Ему дважды довелось быть на авансцене истории в ключевые, поворотные моменты мировой судьбы. Правда, когда сокрушали кайзеровскую Германию, первая роль принадлежала не ему, а Ллойд-Джорджу, но политическое влияние Черчилля уже тогда было очень велико. В войне с гитлеровцами он стоял у штурвала своей страны. Ни в первый, ни во второй раз его нисколько не интересовала такая условность, как «человечество», он служил лишь Великобритании, воплощенной для него, конечно же, не в миллионах рядовых граждан, полуграждан, слуг и рабов чудовищно расползшейся империи, а в классе господ, которому он и сам принадлежал по рождению, воспитанию и убеждениям. И когда он увидел, что эта империя начала стремительно разваливаться, что могучая Британия — «владычица морей» стягивается в малый остров на западе Европы, что моральный распад поразил метрополию, где все разом загнило: идеи, учреждения, министры, то, не желая быть могильщиком британской славы, как он ее понимал, добровольно сошел с мировой арены.
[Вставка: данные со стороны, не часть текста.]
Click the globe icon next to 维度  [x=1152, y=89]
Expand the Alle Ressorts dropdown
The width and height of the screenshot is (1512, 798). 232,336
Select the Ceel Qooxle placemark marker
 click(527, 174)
Правда, и в своем отдалении он еще пытался играть льва, но за хрипло осевшим от старости рыком не было силы, лишь страх и ненависть.
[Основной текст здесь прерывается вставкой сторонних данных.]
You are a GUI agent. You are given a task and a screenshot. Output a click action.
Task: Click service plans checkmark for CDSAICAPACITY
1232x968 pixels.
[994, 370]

Когда-то многих людей в нашей стране поразил кадр кинохроники: прибывший в Москву (то ли перед концом войны, то ли уже после победы — не помню) Уинстон Черчилль обходит в аэропорту почетный караул. Он шел медленно, задерживался возле солдат, несущих службу почета, странно, почти впритык приближал к ним свое бульдожье лицо и сверлил злым, пронизывающим взглядом. Казалось, он хочет разгадать какую-то важную для него тайну. Было что-то жутковатое и трагическое в неприличной настойчивости старого человека, который, пользуясь своей безнаказанностью, пытался проникнуть под черепную крышку молодых людей неведомой ему формации. В замыкающего строй он буквально вклещился злыми бледными глазами. Ему, под чьим взглядом потуплялись люди класса Рузвельта, хотелось смутить мальчишку в солдатской каске, заставить его отвести, опустить глаза. Но солдат с чеканным лицом, непреклонно и жестко застывшим к концу долгого взаимного разглядывания, и не думал подчиняться чужой враждебной воле.
Черчилль вынужден был проследовать дальше, его лоб под козырьком морской фуражки покрылся испариной. Видать, он что-то понял…
У бронзового Черчилля такое же пытливое, напряженное и мучительное выражение лица, как тогда, перед строем почетного караула. Он словно пытается вычитать в изменившихся чертах мелькающей мимо него жизни, что же сталось и что еще станется с Англией.
Странный памятник! С разных точек он смотрится по-разному.
В одном ракурсе вас приковывает некрасивое, умное, значительное и несчастное лицо, и вы видите только его; в другом — перед вами старый, усталый, но бодрящийся клерк; в третьем — вас поразит громадная энергия, сконцентрированная в нелепой, почти пародийной фигуре; наконец, издали, со спины, вы вдруг обнаружите ласточку с характерным скосом острых сложенных крыльев. Похоже, у скульптора был непростой счет с Уинстоном Черчиллем, если он в таком веском человеке углядел невесомость птичьей мелюзги.
Того, другого старика из живой, хоть очень дряхлой человечьей плоти я встретил возле памятника Черчиллю, когда в сопровождении переводчика шел осматривать Вестминстер. В старом человеке не было особой примечательности, чтобы выделить его в толпе пешеходов, он запомнился мне лишь сходством с одним из персонажей пьесы Сомерсета Моэма «Всегда в пять». Спектакль по этой сильной и печальной пьесе я смотрел в давние времена в театре-студии Симонова. Название пьесы Моэма — от традиционного английского чаепития: файф-о-клока.
Насколько я помню, это что-то вроде чеховских «Трех сестер», перенесенных из русской провинции в Англию после первой мировой войны: скука, безысходность, ни женихов, ни денег, ни надежд, остались лишь выхолощенные традиции, мнимая верность семейному началу и до поры — хорошие манеры. У томившихся одиночеством сестер имелся брат-слепец, жертва минувшей войны, образцовый англичанин: сдержанный, корректный, всегда в чистом воротничке. Этот брат был слеп вдвойне, он заставлял себя не знать того, что не могло укрыться от внутреннего взора чуткого человека: краха домашних устоев, исконного образа жизни добропорядочной английской семьи. Он убеждает себя: ничего не изменилось с тех дней, когда он был юн и зряч, дом его все так же крепок, уютен и чист, а близкие счастливы своей скромной участью, и не напрасны были все жертвы, не напрасно стал он калекой, оплатив вечной ночью драгоценные устои семьи и родины. В конце спектакля к нему приходит страшное, беспощадное прозрение. Несчастный близок к самоубийству, но… бьют напольные часы, время пить чай.